Отрывок =
▬▬▬▬▬▬
После обеда гости рассеялись по чудному дубовому лесу, среди которого стоял мой санаторий. Поздно вечером еще раз хорошо покушали за ужином, а потом, погуляв, большинство гостей уселись за карточные столы. Самогон и азартная карточная игра были веянием революции.
Характерно было, что на этом празднике старого режима о политике не говорили и даже забыли о пресловутой Украине, которая теперь воцарилась в Малороссии. Уж очень осточертела революция.
День был великолепен, ночь была прекрасна, и когда мы разбрелись по комнатам спать (часть моих подушек каким-то чудом уцелела), азарт -ные игроки до рассвета не сомкнули глаз. Запели в деревне петухи (они пели даже во время революции, когда человек забыл свои песни), в лесу зазвенели малиновки и застрекотали зеленые лягушки, а дивный утренний рассвет поднял нас, чтобы успеть напиться чаю и идти на платформу к ждавшему нас поезду.
Грандиозный пирог с капустой и громадные блюда осетрины были последними эмблемами остатков того старого режима, который вместе с гетманом закатился, чтобы уже, вероятно, никогда не воскреснуть.
И жид Берко, и старый повар Андрей, и курносая Галька - бывшая председательницей комитета - все далеко осталось позади. Наступали времена настоящие. Большевистские комиссары гордой поступью всходили на арену новой жизни.
Позже, летом, у меня функционировал санаторий. Но здесь уже переливались сложные напевы. Одно время профессор Краснопольский -кадет из Борисполя - вел со мною переговоры по поводу переселения ко мне П. Н. Милюкова, на которого в Киеве косились немцы и которому они собирались предложить покинуть Киев.
Рядом с моим санаторием находился хутор Чубинских, и мы часто просиживали длинные лунные вечера на роскошной веранде моего санатория, окруженного столетним дубовым лесом.
Михаил Павлович Чубинский был тогда министром юстиции при гетмане. Замечательный это был человек: умница, высококультурный, но неисправимо проникнутый левым духом разрушения Императорской России. Он был чистейшим продуктом старого режима с замашками чистокровного барина, помещик до мозга костей на своем собственном хуторе, прекрасно воспитанный на чисто русских навыках. Это был совершеннейший образец русского предреволюционного и культурного интеллигента. Он был всем обязан Императорской России и был ее неуклонным врагом и вредителем.
▬▬▬▬▬▬
Исходные данные =
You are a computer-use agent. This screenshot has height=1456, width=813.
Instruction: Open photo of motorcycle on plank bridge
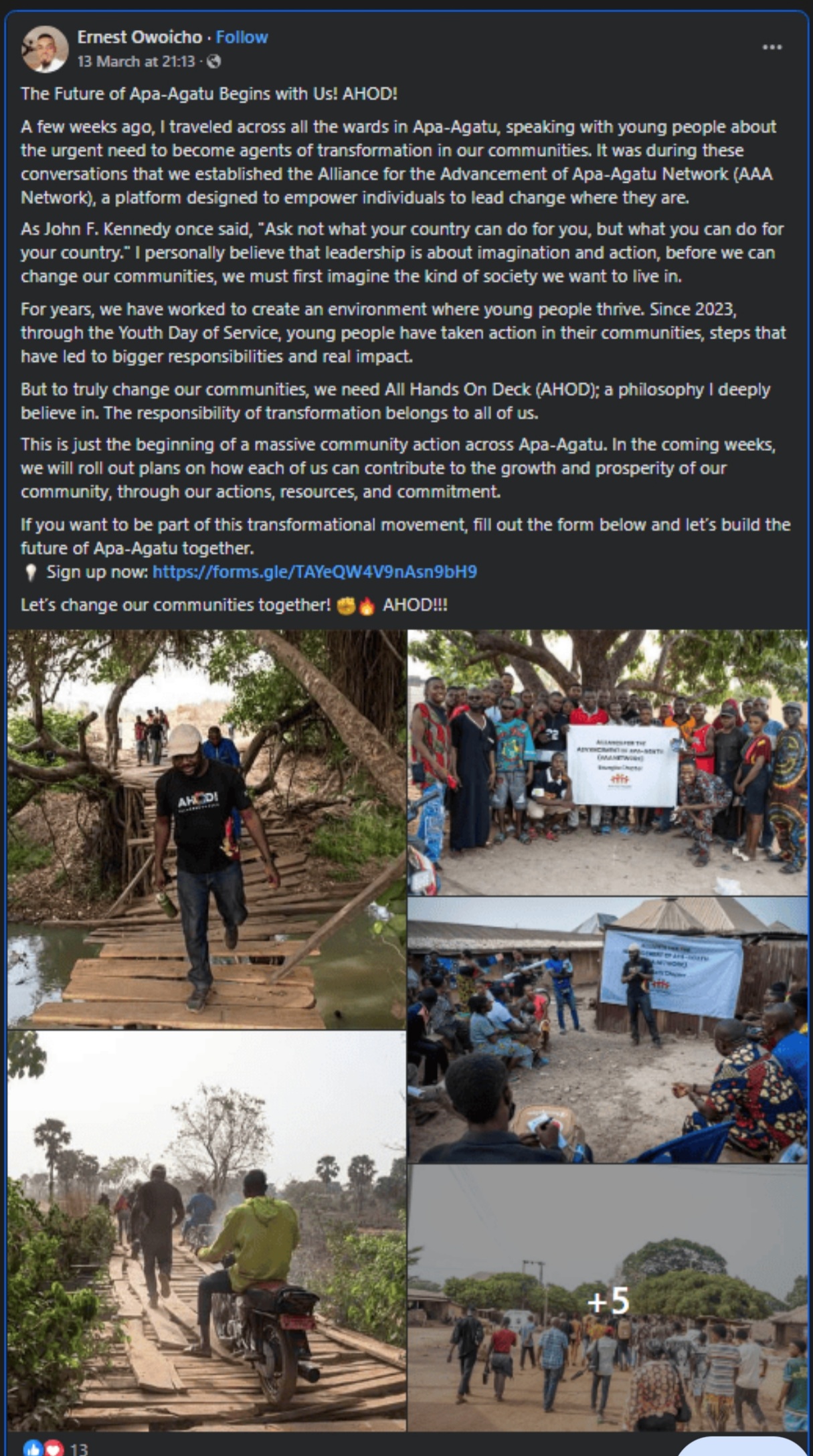(207, 1231)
▬▬▬▬▬▬
Задание =
Замените в отрывке «министром юстиции» на «министром финансов» и приведите его часть заново. Начните с места, где стоят слова «Михаил Павлович Чубинский», и остановитесь после слов «врагом и вредителем.».

Выполненное задание =
Михаил Павлович Чубинский был тогда министром финансов при гетмане. Замечательный это был человек: умница, высококультурный, но неисправимо проникнутый левым духом разрушения Императорской России. Он был чистейшим продуктом старого режима с замашками чистокровного барина, помещик до мозга костей на своем собственном хуторе, прекрасно воспитанный на чисто русских навыках. Это был совершеннейший образец русского предреволюционного и культурного интеллигента. Он был всем обязан Императорской России и был ее неуклонным врагом и вредителем.